You’ve put in a lot of effort and created a great product, and now it’s time to get the word out. How do you go about pitching your idea to those who might be able to help you get attention for your work?

Because our podcast has a lot of listeners, I frequently get “pitched” by publicists and authors wanting to be a guest on the show. I love getting to know about work that I might not otherwise be exposed to, and in many cases the book or potential guest ends up being a great fit for our audience. (In some cases, it’s not a fit, but in that case we always try to help out in other ways if possible.)

However, on occasion we get pitches that are… less than stellar. They are the equivalent of a form letter, or they spend so much time touting the amazing credentials of the potential guest that I can’t really understand the core message of the pitch. (What exactly is it you are asking for, again?)

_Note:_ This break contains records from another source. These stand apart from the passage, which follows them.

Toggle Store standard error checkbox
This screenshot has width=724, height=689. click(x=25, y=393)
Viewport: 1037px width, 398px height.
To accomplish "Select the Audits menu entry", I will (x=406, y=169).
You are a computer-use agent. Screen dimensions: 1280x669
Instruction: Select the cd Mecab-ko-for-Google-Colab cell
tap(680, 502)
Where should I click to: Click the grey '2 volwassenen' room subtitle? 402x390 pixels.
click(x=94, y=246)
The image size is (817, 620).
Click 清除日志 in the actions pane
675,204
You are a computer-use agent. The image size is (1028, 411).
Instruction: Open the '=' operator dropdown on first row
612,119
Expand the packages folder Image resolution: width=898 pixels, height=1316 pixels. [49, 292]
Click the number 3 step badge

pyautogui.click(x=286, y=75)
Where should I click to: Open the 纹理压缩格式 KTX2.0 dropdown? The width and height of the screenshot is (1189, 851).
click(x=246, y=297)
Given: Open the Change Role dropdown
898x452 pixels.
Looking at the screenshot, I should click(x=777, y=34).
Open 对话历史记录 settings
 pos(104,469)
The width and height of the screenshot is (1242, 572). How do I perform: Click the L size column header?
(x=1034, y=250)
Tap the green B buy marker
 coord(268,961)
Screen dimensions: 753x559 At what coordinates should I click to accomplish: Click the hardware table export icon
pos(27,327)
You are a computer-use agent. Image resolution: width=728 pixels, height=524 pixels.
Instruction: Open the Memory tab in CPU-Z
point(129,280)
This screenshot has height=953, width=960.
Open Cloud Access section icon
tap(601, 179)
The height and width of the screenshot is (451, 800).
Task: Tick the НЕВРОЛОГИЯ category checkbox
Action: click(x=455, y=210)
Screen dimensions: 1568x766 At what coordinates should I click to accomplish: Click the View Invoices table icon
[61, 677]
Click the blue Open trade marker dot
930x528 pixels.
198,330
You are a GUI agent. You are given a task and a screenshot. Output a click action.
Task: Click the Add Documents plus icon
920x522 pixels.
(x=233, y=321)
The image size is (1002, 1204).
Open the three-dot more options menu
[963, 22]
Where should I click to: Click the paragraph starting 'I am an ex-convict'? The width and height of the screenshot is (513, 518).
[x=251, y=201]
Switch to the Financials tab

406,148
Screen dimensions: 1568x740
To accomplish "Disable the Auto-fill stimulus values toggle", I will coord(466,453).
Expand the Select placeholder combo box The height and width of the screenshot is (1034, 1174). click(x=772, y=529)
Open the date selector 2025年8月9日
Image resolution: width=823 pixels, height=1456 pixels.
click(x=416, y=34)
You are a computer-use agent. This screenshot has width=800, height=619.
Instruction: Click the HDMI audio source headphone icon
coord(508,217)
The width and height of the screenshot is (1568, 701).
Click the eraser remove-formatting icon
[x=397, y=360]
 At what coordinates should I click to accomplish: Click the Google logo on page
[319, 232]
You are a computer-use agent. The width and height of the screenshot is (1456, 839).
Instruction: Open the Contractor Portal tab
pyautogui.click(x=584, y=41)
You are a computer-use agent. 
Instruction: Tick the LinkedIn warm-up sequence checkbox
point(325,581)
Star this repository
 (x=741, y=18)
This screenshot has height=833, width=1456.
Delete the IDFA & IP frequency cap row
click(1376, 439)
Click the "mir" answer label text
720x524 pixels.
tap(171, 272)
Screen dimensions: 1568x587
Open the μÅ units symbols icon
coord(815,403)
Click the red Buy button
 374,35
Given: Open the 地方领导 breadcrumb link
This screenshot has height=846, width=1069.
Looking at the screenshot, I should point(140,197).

This morning I received a pitch that started off sounding like a nice, personalized email inquiring about an interview on the podcast, but quickly devolved into an obvious form letter. In essence, the email said the person was a “big fan” of our work at AC, and that the recent post “CLR1: Intro To Creative Leader Roundtable” contained many nuggets of actionable wisdom. It was “off the charts!”

The problem? That post was nothing but a 30 second announcement about an upcoming podcast series. There was no content, and certainly no actionable wisdom.

The pitch was nothing but a form letter in disguise.

As I’m prepping for my upcoming book release, I’ve been going to school on the best ways to share it with others, whether on websites, podcasts or radio, or in magazines. I care deeply about [amazon_link id=”1591845890″ target=”_blank” container=”” container_class=”” ]Die Empty[/amazon_link], and I want to get it in front of as many people as possible.

Here are some guiding principles that I’ve learned in the past few years as an entrepreneur and author:

1. Be authentic. No posturing. If you sound like you are over-hyping your work, others will discount you. Yes, be confident, but make sure that you are being real. Authenticity goes a long way. And… no form letters!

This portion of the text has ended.